Monday, Mar. 12, 1956
Changes of the Week
P: William Bynum, 53, moved up from executive vice president to president of Carrier Corp., maker of air-conditioning and refrigerating equipment. He succeeds Cloud Wampler, 60, who becomes board chairman and continues as chief executive officer. Bynum, an engineer from Alabama Polytechnic, joined Carrier in 1930, drifted from engineering to sales, was made general sales manager in 1948, executive vice president three years later.
P: Alexander ("Sox") Calder Jr., 39, stepped into his father's shoes as president of Union Bag & Paper Corp., biggest U.S. maker of paper bags (1955 sales: a record $123 million). The elder Calder, 70, stays on as chairman of the board. After graduating from Dartmouth and Harvard Business School, young Calder started as a sales trainee in 1940, was made a director in 1948 and executive vice president in 1952. Like his father, he is a champion golfer.

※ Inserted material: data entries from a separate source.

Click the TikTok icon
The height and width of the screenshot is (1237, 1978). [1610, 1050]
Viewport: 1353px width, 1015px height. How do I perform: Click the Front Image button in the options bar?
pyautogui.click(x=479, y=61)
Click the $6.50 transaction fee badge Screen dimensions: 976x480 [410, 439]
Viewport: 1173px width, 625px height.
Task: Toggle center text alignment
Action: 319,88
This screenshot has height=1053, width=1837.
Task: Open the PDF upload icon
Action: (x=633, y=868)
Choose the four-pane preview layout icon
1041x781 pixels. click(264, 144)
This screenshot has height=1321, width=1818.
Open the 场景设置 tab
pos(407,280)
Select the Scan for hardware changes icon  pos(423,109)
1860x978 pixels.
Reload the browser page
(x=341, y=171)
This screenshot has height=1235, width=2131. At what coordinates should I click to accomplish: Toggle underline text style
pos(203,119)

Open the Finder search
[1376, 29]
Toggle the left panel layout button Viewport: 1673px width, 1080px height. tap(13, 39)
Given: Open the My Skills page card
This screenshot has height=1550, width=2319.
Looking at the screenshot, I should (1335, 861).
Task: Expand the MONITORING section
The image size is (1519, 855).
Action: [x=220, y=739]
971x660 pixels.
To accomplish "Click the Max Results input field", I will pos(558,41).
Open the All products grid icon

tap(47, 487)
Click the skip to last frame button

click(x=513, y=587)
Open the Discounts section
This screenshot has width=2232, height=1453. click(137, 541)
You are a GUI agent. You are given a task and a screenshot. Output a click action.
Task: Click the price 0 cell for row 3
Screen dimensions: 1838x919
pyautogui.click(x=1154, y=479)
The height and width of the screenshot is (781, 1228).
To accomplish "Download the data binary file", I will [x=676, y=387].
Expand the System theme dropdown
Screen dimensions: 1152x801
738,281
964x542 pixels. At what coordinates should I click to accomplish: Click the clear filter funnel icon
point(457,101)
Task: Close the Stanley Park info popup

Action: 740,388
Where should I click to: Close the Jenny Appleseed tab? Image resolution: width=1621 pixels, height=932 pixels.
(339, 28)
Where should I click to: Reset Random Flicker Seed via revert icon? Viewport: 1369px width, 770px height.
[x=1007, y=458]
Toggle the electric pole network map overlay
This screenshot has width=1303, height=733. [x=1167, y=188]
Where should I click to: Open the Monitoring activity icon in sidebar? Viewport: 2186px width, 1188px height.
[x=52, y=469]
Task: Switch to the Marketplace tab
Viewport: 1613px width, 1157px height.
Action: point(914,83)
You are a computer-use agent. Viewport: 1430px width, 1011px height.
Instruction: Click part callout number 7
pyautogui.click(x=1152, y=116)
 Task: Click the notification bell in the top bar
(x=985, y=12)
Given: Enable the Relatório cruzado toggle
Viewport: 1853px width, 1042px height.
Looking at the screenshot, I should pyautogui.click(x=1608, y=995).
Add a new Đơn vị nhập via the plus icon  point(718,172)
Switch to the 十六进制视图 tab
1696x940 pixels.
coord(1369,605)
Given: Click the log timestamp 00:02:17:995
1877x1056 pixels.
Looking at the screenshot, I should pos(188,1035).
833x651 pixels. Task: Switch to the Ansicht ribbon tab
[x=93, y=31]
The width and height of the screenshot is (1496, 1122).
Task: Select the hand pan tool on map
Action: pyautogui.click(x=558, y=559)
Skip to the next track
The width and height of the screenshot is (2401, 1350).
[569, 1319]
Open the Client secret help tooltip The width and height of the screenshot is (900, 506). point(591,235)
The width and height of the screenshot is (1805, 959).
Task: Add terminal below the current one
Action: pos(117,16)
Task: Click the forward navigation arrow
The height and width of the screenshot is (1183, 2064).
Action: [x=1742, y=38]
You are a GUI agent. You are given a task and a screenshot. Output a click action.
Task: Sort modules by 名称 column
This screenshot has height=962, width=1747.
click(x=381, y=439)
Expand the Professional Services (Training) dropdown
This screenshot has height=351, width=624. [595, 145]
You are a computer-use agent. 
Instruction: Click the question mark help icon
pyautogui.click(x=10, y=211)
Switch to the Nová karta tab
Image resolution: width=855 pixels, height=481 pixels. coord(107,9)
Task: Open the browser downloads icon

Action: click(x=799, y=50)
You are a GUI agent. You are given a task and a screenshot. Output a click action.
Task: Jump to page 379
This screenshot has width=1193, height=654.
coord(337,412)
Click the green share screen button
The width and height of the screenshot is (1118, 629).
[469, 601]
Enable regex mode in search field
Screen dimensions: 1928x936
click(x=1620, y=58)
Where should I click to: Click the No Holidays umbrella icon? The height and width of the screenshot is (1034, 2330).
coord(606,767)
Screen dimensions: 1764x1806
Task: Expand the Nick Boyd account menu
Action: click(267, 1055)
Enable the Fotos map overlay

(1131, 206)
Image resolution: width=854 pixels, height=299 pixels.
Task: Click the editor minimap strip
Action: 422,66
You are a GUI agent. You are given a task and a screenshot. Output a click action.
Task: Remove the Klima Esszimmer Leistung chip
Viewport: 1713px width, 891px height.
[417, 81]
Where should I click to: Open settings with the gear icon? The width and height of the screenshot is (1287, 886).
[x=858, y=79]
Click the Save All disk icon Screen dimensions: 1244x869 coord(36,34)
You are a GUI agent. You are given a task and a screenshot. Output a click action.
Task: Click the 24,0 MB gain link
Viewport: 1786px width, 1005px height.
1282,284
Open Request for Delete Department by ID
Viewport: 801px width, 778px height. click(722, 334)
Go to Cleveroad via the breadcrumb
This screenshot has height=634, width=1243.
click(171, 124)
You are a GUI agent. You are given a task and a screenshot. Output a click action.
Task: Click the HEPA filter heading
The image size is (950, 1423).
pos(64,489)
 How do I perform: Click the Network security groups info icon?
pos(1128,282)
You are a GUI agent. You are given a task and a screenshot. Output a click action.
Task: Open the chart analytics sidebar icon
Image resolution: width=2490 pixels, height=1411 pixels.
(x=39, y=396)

P: General Anthony Clement McAuliffe, 57, retiring commander in chief of the U.S. Army in Europe, onetime (1949-51) commander of the Army Chemical Corps, famed for answering a Nazi surrender ultimatum at Bastogne with "Nuts," was recruited by American Cyanamid Co. as chief of its new Engineering & Construction Division and president of its engineering subsidiary, the Chemical Construction Corp.